In the spirit of bipartisanship, let’s try a little thought experiment:
Instead of jumping to the worst of conclusions, as many on the left have begun to do, let’s do the opposite. Let’s grant President Trump his single biggest wish by giving the president and his administration the benefit of every possible doubt regarding its relationship with Russia.
We’ll start with the basics, by assuming that President Trump long ago reached an honest, informed strategic decision about trying to work with Vladimir Putin that had nothing to do with his own private business interests or with a misplaced case of hero worship. That leads us in turn to the further assumption that Trump and his staff in no way colluded with the Russian effort to interfere in our election, that they were as surprised by its discovery as anybody else.
In this world, the infamous British dossier was a complete fabrication and the string of rather amazing coincidences regarding Paul Manafort and Michael Flynn and Roger Stone and others was exactly that and no more, a meaningless string of amazing, amazing coincidences. The repeated denials of meetings and contacts — denials that we now know to have been false — are purely the product of bad memories on the part of people so busy that they just can’t recall things accurately.

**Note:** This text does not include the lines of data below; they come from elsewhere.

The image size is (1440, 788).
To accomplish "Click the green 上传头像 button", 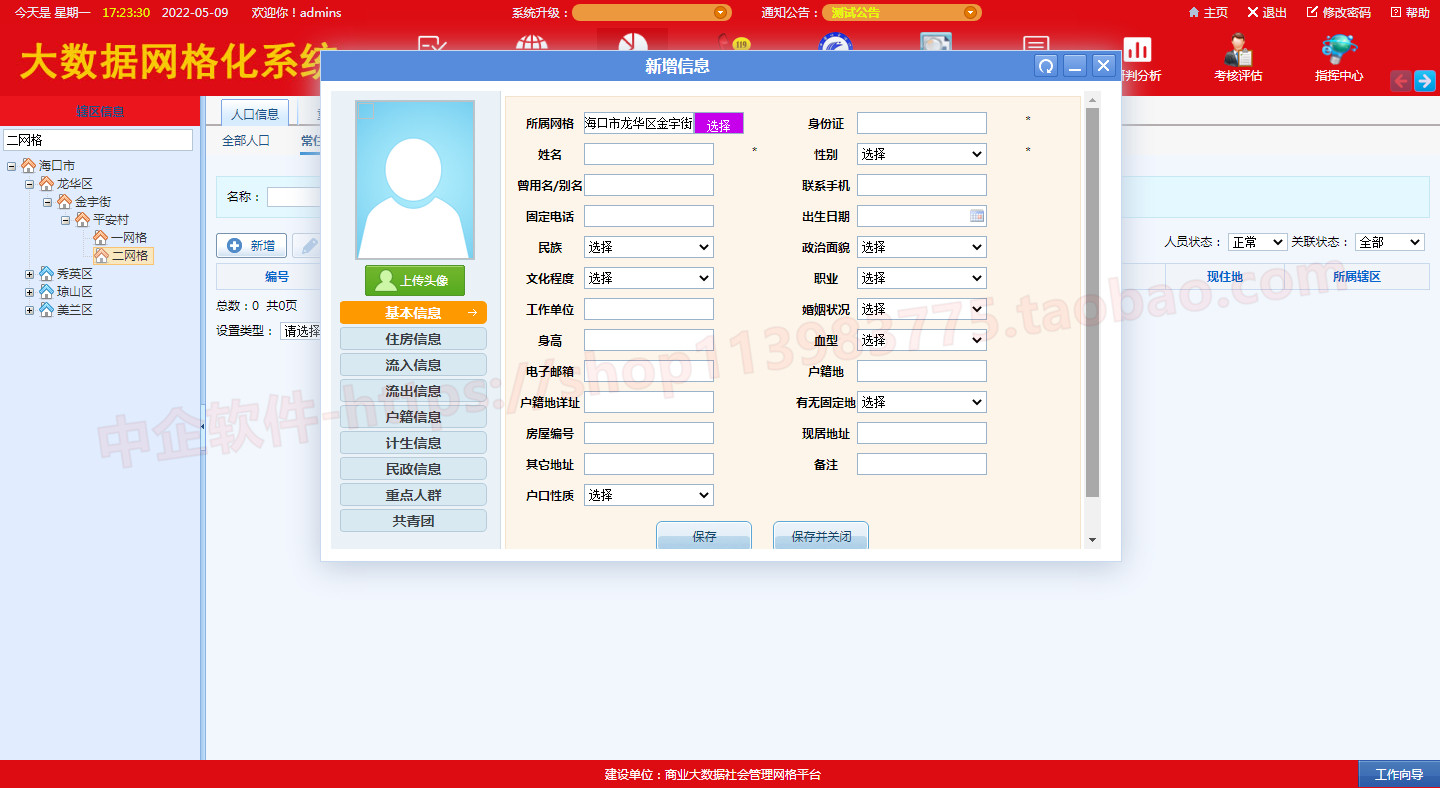I will click(x=414, y=281).
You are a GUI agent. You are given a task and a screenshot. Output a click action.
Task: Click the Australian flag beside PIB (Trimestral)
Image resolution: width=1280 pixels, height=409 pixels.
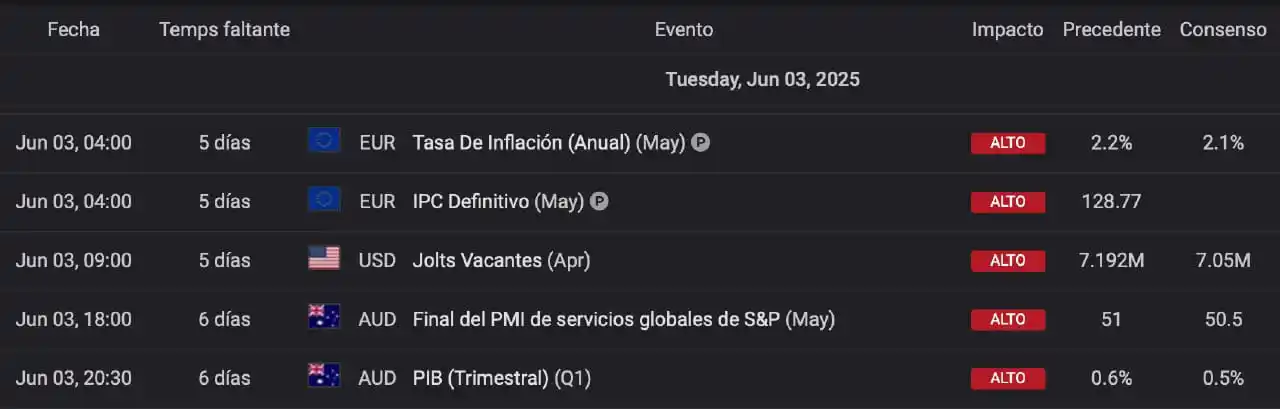pyautogui.click(x=324, y=377)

If we accept all that, presuming innocence at every turn, where do we find ourselves?
Not a good place.
We are left with the most amazingly incompetent administration perhaps in American history, an administration that is so clueless and bumbling that in a matter of two months in office, it has managed to make itself look guilty and defensive even when it is presumably innocent. We face an administration that for some reason cannot tell the American people a straight story even when a straight story would be to its immense benefit, that cannot get its message across accurately even with an extremely gifted messenger as its leader.
If they truly are hiding nothing, then the absurd theatrics involving U.S. Rep. Devin Nunes going to the White House to inform the White House of what the White House had leaked to him the night before rises to an even higher level of absurdity. In this best of all possible worlds, Sean Spicer’s hapless, desperate evasions are no longer comical but … I don’t know what term to use. Downright tragic?
Personally, I don’t think that’s the way the history books are going to cover this. I think this will end up being attributed to gross incompetence on the part of people not half as smart as they think they are, combined with at the very least willful deceit if not felonious complicity. And heaven help the country if malfeasance ends up outweighing the considerable amount of incompetence already on display.